Los cuentos del destino 27



IV El Emperador

El acertijo













Y un día el reino empezó a crecer como si le hubieran echado levadura. Se hizo grande y rechoncho tal como les había prometido la Reina Blanca antes de dejarles, no sin tristeza igualmente elevada. Algunos aún recordaban que les había auspiciado que el cielo les protegería. Pues así habría sido, se decían algunos, mientras espiaban cómo las estrellas les observaban. El reino parecía henchirse de noche y crecer de día. ¡Como los panes!, reían unos y otros.

Había ciertos detalles que hubieran desconcertado a los visitantes, sin embargo. En los huertos crecían por igual las flores y las legumbres. Las campanas de las iglesias redoblaban con el viento, que era muy caprichoso y así podían entretenerse en un repique prolongado. Si alguien se hubiera puesto a estudiar los terrenos habría descubierto que había más jardines que huertos, más campanas que iglesias, más teatros y tabernas que casas. Los trovadores siempre que podían se detenían más tiempo allí dada la naturaleza alegre, amante de las artes y amable de los habitantes de aquel reino inigualable. En medio de aquella felicidad pronto surgieron algunos problemas, como los hierbajos, por ejemplo.

Estaban todos y todo muy apretujados, a tal punto que cuando alguien se desperezaba podía (y así era) darle un codazo a una rosa que pinchaba a un tercero que no encontraba la manera de dejar de sangrar. Cuando alguien estornudaba en medio de una función del teatro, lo hacía con tal fuerza que agitaba el aire; y el viento se arremolinaba antojadizo haciendo sonar las campanas, claro. Entonces todos reían, actores y público se olvidaban de la función hasta el día siguiente, ya nadie sabía qué hora era y las compañías que esperaban para actuar se agolpaban en la carretera.

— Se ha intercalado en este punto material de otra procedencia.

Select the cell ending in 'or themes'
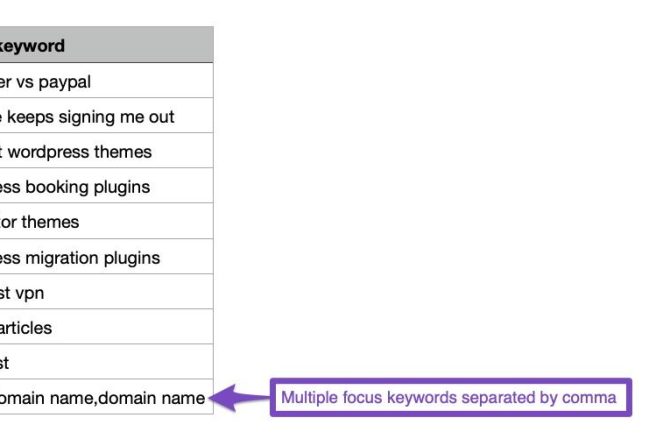Screen dimensions: 670x446 tap(106, 221)
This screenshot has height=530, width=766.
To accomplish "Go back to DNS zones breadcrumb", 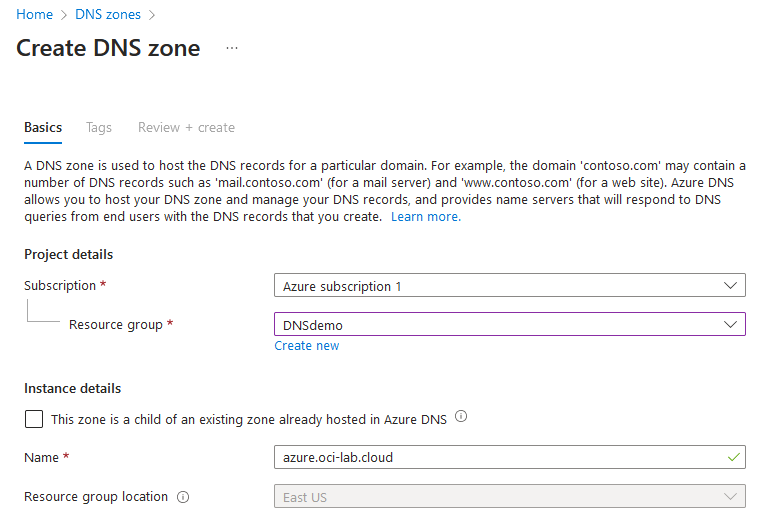I will 108,15.
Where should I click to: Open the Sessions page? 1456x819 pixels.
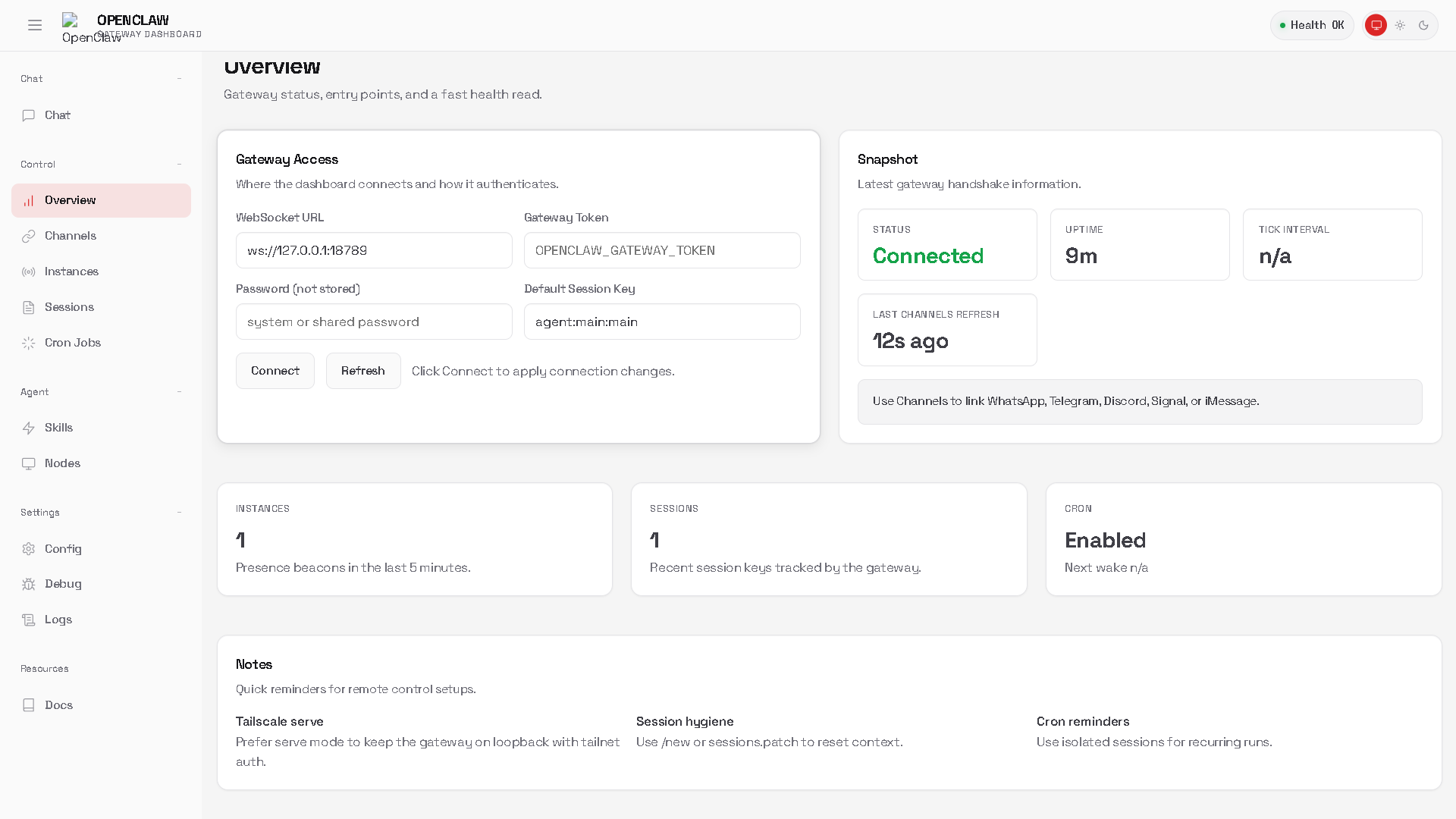(69, 307)
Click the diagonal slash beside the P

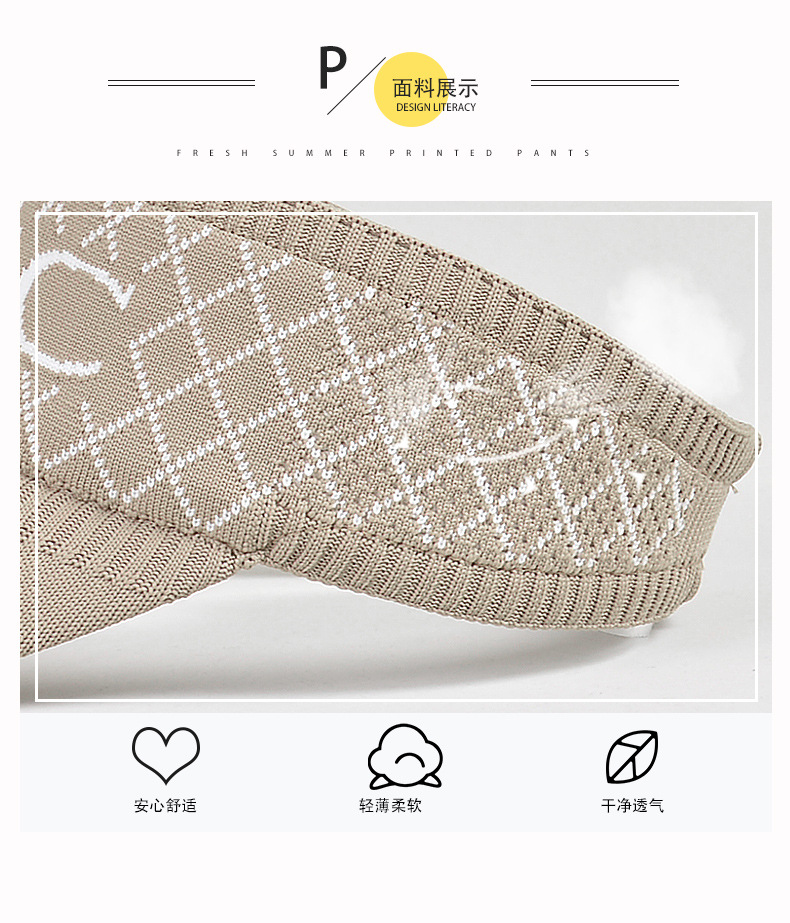356,86
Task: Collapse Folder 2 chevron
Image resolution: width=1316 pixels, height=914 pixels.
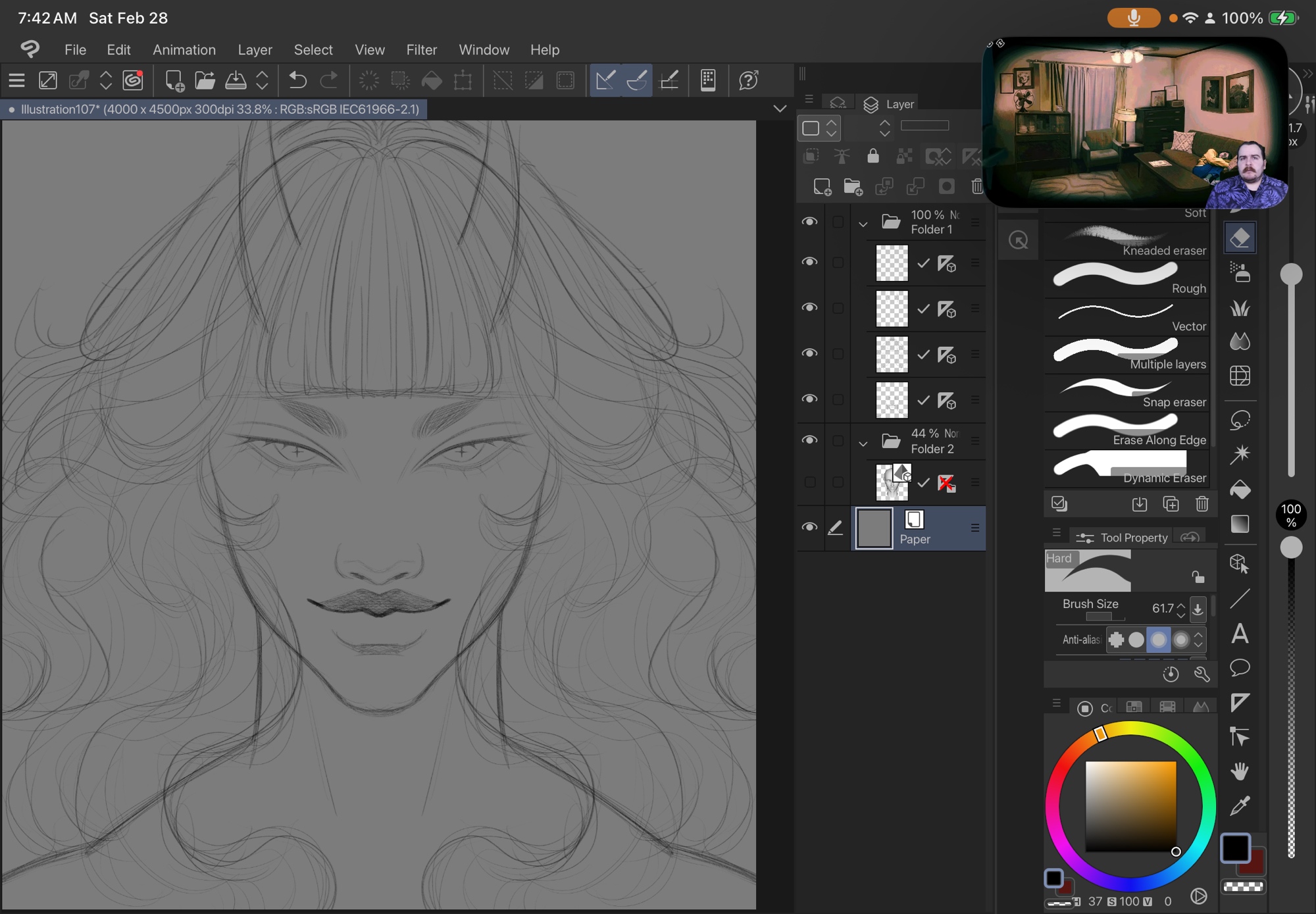Action: point(863,444)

Los pintores pintaban por todas partes, a veces hermosos cuadros aguantaban estoicamente debajo de los cascos de los caballos que al mirar al suelo no sabían dónde detenerse (para ellos las figuras y los humanos eran personas de similar índole). Nadie lograba llegar a dónde realmente quería ir sin dar grandes rodeos utilizando diversos medios. Más de una vez sucedieron malentendidos. Sin embargo, aquella gente reía y seguía disfrutando gracias a la mágica estela dejada por la Reina Blanca.